> Input data
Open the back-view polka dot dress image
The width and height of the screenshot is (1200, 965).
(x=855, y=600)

* * *

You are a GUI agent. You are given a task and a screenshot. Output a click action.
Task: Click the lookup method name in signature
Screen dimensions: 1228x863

> Work instructions
Return a word-for-word copy of the lines above from the one holding "You are a GUI" through the one holding "Screen dimensions: 1228x863", with both of them included and nothing besides.

> Task result
You are a GUI agent. You are given a task and a screenshot. Output a click action.
Task: Click the lookup method name in signature
Screen dimensions: 1228x863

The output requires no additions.